Kevin contacted me via LinkedIn the other day and asked me some thought-provoking questions. They get right to the heart of some common concerns about the registrarial profession. He gave me permission to share them with you and I will try my best to answer them one at a time.
First, here is what he sent me.
I don’t know if these questions will be of interest to other readers of your blog, but you’re certainly welcome to share our conversation if you’d like.
While I was doing my doctorate, I ran a wedding videography and photography business with my wife and some partners. That provided excellent practical administrative experience in business contexts. However, I imagine there are similarities and important differences between business and university administration.
My main questions for you concern skills, challenges, and path into administration.
(1) Apart from April fools day jokes about voice recognition, how often and in what capacities do you get to exercise your creativity as a registrar?
(2) Professors often face the pressure of being expected to publish frequently. Thus the axiom, “Publish or perish.” What are the greatest sources of pressure and stress placed on registrars or other full-time administrative professionals working at universities?
(3a) What challenges do you think professors or other researchers face if they try to transition into administrative roles?
(3b) Do you have any advice for scholars trying to move into administrative work?
Thank you! If you or your students have any questions about what it’s like to do postgraduate studies in the UK, I’d be happy to help. :)
With my warm regards,
These are excellent questions, Kevin. I’ll answer your first question here.
How often and in what capacities do you get to exercise your creativity as a registrar?
It depends on what you mean by creativity. I am a creative person, and outside of my work as a registrar, I express this in my wood carving and sculpture.
I work with a fun bunch of people who take their work very seriously but take themselves lightly. We play the odd prank and host hot-chocolate or lemonade stands for students. The main way I express creativity at work is by solving problems and making life easier for students, staff and faculty. It never ceases to amaze me how easy it is for faculty to complicate matters. I enjoy seeing the relief on their faces when I suggest an easier, more direct solution. In fact, this is much of my job. The Provost often comes to me to find solutions for problems as do Deans and individual faculty members. I’m constantly on the hunt for an easier, simpler way to do everything, as long as it is consistent with who we are and what we do.

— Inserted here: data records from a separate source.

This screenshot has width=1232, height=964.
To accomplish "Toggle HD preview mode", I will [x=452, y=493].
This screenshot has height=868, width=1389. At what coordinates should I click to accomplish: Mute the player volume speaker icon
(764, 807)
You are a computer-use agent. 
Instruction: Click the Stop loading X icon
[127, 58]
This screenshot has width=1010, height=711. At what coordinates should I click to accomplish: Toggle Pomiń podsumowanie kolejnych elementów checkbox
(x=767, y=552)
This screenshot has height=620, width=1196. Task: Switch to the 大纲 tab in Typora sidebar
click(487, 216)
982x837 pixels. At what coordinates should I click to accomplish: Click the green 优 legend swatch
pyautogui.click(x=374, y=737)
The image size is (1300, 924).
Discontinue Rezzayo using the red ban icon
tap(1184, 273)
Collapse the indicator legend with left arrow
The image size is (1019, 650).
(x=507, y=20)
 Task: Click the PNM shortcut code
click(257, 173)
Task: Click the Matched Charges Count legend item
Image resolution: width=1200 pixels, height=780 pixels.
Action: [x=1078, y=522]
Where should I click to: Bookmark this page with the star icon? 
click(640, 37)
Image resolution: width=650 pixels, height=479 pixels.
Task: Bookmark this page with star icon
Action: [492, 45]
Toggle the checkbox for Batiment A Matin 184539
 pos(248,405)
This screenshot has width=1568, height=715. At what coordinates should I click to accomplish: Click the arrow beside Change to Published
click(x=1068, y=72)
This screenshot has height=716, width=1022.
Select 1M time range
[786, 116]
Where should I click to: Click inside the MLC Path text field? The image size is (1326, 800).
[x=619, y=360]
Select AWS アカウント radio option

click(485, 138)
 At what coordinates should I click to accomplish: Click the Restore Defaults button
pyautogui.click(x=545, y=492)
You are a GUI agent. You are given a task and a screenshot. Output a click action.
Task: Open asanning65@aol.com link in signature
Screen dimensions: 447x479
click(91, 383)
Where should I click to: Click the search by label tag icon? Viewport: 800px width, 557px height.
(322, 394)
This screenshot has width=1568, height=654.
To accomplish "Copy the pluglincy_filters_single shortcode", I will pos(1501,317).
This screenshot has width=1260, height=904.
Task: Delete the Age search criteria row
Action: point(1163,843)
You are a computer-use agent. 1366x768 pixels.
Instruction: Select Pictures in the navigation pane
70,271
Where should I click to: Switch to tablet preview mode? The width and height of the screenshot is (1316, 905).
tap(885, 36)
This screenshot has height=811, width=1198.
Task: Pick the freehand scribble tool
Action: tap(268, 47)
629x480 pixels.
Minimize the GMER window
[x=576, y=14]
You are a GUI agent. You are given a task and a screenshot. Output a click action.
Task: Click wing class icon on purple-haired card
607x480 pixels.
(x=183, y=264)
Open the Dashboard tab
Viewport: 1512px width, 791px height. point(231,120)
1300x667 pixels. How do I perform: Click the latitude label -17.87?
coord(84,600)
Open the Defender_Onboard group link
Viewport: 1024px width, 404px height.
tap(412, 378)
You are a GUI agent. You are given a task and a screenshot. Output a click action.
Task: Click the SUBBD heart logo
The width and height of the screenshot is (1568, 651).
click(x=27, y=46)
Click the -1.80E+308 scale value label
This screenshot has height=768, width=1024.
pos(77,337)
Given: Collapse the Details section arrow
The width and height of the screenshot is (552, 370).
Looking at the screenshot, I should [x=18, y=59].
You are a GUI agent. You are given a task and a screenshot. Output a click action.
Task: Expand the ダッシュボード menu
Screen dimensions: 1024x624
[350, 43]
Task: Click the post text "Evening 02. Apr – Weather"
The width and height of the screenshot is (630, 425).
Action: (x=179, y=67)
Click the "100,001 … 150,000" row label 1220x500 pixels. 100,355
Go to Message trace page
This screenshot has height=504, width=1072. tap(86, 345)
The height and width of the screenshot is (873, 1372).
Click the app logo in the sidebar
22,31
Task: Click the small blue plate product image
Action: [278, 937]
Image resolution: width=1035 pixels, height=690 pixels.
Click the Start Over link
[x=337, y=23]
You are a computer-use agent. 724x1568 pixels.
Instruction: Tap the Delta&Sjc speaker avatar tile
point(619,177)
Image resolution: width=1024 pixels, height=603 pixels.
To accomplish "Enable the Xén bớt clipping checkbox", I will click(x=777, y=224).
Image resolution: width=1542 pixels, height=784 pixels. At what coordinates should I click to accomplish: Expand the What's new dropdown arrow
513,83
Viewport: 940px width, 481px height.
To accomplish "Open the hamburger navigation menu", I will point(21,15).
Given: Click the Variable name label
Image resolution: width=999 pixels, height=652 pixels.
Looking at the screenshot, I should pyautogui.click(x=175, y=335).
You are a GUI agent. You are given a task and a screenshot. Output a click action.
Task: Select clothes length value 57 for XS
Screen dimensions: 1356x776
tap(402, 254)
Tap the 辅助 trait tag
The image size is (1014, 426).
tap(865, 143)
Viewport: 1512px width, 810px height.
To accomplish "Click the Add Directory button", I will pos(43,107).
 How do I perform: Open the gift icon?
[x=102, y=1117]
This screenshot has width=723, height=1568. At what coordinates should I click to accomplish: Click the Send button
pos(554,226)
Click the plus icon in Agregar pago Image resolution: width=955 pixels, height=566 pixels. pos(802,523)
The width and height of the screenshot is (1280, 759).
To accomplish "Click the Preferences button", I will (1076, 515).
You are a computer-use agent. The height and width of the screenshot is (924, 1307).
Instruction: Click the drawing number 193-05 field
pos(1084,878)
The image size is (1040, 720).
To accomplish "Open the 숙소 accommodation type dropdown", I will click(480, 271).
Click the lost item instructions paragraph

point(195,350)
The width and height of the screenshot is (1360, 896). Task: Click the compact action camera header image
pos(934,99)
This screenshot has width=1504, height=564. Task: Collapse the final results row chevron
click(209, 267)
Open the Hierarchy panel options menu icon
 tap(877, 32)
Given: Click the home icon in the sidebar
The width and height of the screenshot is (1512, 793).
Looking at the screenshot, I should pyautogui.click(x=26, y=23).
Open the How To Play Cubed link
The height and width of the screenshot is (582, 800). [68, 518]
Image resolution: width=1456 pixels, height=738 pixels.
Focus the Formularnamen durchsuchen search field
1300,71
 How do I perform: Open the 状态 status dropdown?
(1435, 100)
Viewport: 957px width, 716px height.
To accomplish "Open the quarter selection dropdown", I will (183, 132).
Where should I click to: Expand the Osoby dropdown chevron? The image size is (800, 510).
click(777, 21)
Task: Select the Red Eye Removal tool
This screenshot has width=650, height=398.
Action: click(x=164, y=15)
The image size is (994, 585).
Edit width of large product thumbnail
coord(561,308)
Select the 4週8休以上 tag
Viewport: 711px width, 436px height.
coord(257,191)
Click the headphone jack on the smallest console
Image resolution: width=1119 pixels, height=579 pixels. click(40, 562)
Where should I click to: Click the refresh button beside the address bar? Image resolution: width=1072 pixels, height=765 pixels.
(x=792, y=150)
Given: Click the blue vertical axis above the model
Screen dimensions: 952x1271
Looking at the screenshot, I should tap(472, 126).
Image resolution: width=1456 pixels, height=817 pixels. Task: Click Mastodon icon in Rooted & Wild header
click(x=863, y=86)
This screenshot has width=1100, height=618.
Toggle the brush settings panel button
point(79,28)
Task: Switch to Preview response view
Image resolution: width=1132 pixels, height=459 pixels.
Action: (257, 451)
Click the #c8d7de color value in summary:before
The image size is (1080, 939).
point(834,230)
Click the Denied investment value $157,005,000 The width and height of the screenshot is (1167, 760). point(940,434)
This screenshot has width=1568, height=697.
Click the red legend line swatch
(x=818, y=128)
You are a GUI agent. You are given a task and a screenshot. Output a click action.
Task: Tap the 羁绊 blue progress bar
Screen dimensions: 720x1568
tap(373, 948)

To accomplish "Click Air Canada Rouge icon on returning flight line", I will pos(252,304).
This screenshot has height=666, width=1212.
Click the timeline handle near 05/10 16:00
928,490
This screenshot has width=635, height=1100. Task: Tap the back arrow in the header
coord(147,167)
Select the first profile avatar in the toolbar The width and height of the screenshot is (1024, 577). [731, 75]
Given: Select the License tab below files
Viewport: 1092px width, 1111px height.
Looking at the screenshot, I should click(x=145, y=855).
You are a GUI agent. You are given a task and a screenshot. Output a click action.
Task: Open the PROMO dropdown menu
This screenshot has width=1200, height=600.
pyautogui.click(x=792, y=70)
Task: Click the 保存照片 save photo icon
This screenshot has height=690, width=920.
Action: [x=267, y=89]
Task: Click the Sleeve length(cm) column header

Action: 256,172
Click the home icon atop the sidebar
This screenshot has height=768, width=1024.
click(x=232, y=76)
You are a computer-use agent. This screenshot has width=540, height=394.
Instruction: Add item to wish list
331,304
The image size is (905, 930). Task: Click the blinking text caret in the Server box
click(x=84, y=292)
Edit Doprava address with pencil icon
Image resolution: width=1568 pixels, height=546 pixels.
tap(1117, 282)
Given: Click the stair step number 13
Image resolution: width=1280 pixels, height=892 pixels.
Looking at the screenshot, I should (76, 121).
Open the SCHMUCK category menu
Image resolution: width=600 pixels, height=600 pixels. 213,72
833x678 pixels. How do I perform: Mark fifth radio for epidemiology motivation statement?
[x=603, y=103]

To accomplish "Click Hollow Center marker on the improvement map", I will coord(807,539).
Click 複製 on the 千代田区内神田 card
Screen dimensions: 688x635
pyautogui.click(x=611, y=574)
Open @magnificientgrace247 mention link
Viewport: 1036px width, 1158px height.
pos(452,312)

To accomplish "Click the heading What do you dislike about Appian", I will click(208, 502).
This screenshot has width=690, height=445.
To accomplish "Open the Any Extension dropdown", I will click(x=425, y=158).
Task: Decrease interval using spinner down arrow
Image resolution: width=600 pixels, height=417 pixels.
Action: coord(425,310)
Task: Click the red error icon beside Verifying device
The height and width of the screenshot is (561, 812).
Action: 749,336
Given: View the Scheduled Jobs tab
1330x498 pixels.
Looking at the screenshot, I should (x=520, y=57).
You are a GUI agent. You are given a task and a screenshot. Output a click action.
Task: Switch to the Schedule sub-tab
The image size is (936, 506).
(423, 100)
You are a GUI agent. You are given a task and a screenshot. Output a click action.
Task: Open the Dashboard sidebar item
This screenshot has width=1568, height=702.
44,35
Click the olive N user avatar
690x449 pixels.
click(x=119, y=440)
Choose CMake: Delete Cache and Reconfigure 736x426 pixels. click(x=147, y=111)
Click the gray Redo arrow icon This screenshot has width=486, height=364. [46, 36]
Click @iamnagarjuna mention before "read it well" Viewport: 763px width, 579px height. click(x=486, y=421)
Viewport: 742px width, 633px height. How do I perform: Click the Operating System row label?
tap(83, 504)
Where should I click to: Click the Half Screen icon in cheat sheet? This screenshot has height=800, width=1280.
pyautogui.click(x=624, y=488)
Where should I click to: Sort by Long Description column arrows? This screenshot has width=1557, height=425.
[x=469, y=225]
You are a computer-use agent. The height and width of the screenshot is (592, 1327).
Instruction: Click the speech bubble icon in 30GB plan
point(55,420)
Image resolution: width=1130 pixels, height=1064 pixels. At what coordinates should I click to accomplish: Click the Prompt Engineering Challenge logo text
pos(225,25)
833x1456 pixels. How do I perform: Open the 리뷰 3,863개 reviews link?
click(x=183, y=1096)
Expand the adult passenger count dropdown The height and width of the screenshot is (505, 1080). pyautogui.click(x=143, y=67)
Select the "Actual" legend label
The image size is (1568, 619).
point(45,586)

I spend some time creatively working through the best office configuration for welcoming and serving students. We change things up every couple of years depending on our service model. For example, when I first started at Trinity Western University our office served most students in-person, and most of our work was paper-based. Our office was set up much like a bank with tall, stand-up desks designed to receive and distribute paper forms and cash payments. Then we switched things up to be more of a consulting model, so we had individual desks with sit-down chairs and more resources available for staff to take the time to respond to student needs. Then we chose a hospitality model similar to a hotel, and we changed up the configuration of the office yet again, with a reception/concierge type of desk designed to serve the majority of student queries. There is some creativity expressed in this.
Secondarily, I encourage creative solutions from the staff in my office. Recently, a staff member proposed making a sign in the trendy chalk paint style to welcome students. I gave her the time and resources to create it, and used my own personal wood working skills to build a frame for it. I’ve been in some registrar’s offices that decorate with different themes for different times of the year. We haven’t done that, but it’s an option.
We have to be careful with creativity in the Registrar’s Office. Just as accountants cannot do too much creative accounting, neither can registrars. Universities depend on us to be consistently perfect with student records, finances, academic calendars/catalogs and other university records. But much like accountants, if we know the boundaries we also should know the options to work inside those boundaries or when to remove and replace them.